Paths, Present and Future: There's More Than One Way Forward
I arrived on the Hill with a long-held plan to become a pediatrician. Despite Professor Yourtee’s heroic efforts, it became quickly apparent that Orgo would be an insurmountable barrier to that path. I was adrift and scared. Now what? I took my first psychology course, Developmental Psychology, in the winter term of my freshman year and enjoyed it.
Meanwhile, I had done EMT training and joined the EMT squad on campus, where I became interested in the psychological effects of injury or illness. Professor Amy Gervasio, the only clinical psychologist in the department at that time, became a mentor. So I chose to major in psychology, with a minor in French. I did a summer internship with the Massachusetts Department of Vocational Rehabilitation, and then after graduation, through contacts made there, got my first professional job as a vocational rehab counselor at a sheltered workshop for disabled adults.
The following fall, I entered the Ph.D. program in clinical psychology at George Mason University, and did my pre-doctoral internship at Geisinger Medical Center in Pennsylvania, where I received wonderful training in the area of health psychology. I acquired my doctorate and entered the working world at a time of uncertainty and change. Insurance companies had tightened their coverage for mental health treatment, and requirements for earning licensure required a certain number of hours of supervised work. In short, I needed to earn hours toward getting licensed, but employers could not hire me because I was not licensed. It was after nine months of searching that I interviewed with a partner in a large group practice, who liked my resume, but did not have a solution to how he could hire me. He told me he would pass along my resume to his partner. I drove home, discouraged. There was a message waiting: “I note with some pleasure that we are fellow alumni of Hamilton College …” They made it work, hired me, and my career was launched.
We moved from Virginia to Massachusetts, started a family, and I worked part-time in a couple of group practices. A few years later, we moved to Rhode Island where I was a SAHM for a few years, then returned to work part-time, doing psychotherapy in primary care settings, where I honed my focus on behavioral medicine, the intersection of physical and mental health. As my kids grew, I kept adding to my work hours, and in 2015 took the leap to opening a solo private practice where I treat adults with depression or anxiety issues, as well as all sorts of behavioral medicine interventions. Since mid-March of 2020, I have moved my practice to tele-health. I did not know where the path would take me when I first set out, but it has allowed me to build a career I love, helping people to make their lives better, while giving me the space to raise a family and balance life and work in a way that works for me.

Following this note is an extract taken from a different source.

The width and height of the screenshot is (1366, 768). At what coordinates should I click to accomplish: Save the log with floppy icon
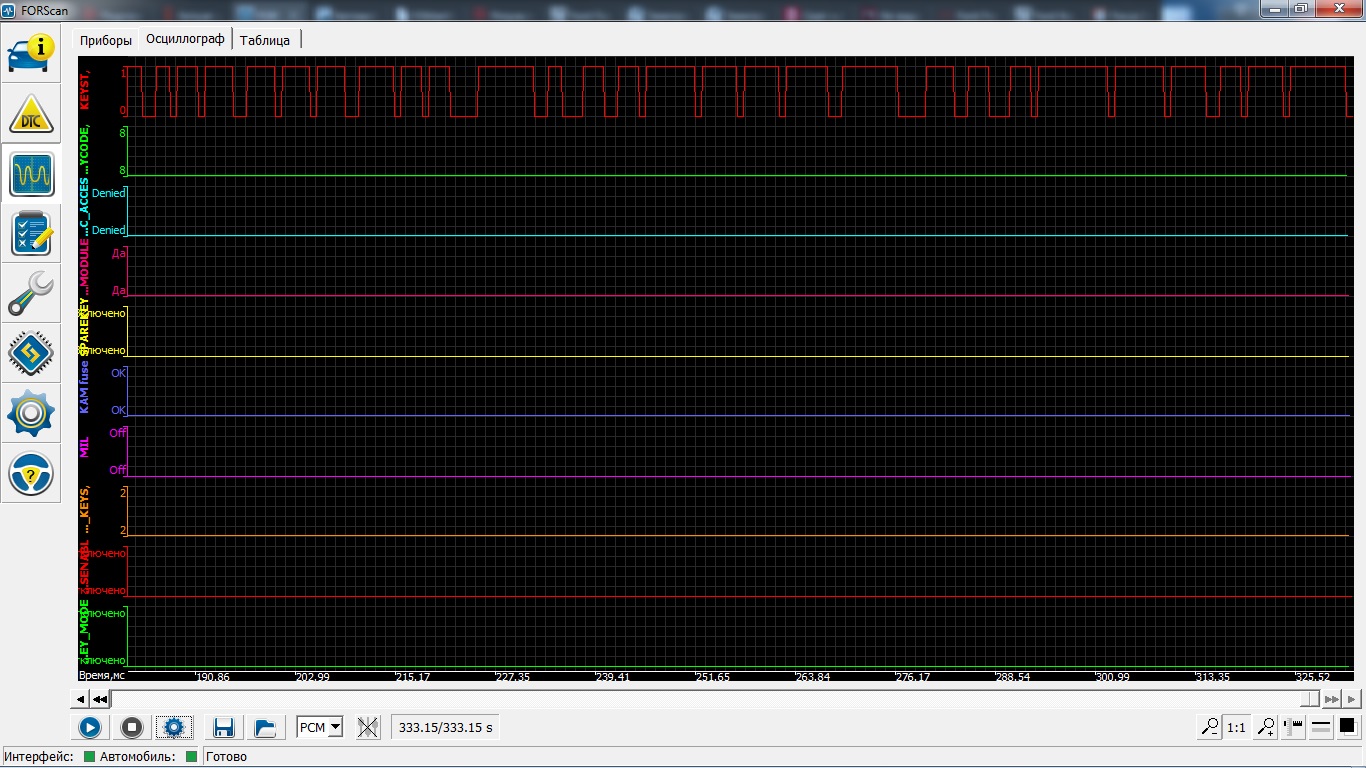pos(223,728)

A further musing: I majored in psychology, a subject that interested me a great deal, and have built a rewarding career. But … cleaning out a box that had sat for three decades, I recently found a note from my freshman year advisor, Professor John Ellis. He asked me to come in for a chat, noted he had received my first semester grades and that my chemistry grade would likely preclude continuing on the pre-med path. He then noted that my grade in French showed strength, and that perhaps I might find a path in languages. In high school, I had excelled in French, Latin and Spanish, and loved them, but had no idea what I would do with them.
In the past year, I have started to study Italian, and again enjoy it immensely. When I sit to translate a passage, an hour or two might pass without my noticing. I love being a clinical psychologist, but I have to wonder where my path would have led me if I had studied what I loved at Hamilton. I believe there are multiple paths that begin on College Hill. Have the courage to start by studying what you love, and know that the path will have lots of twists and turns. Enjoy the journey, and don’t worry too much or feel like you have to have the whole thing mapped out ahead of time.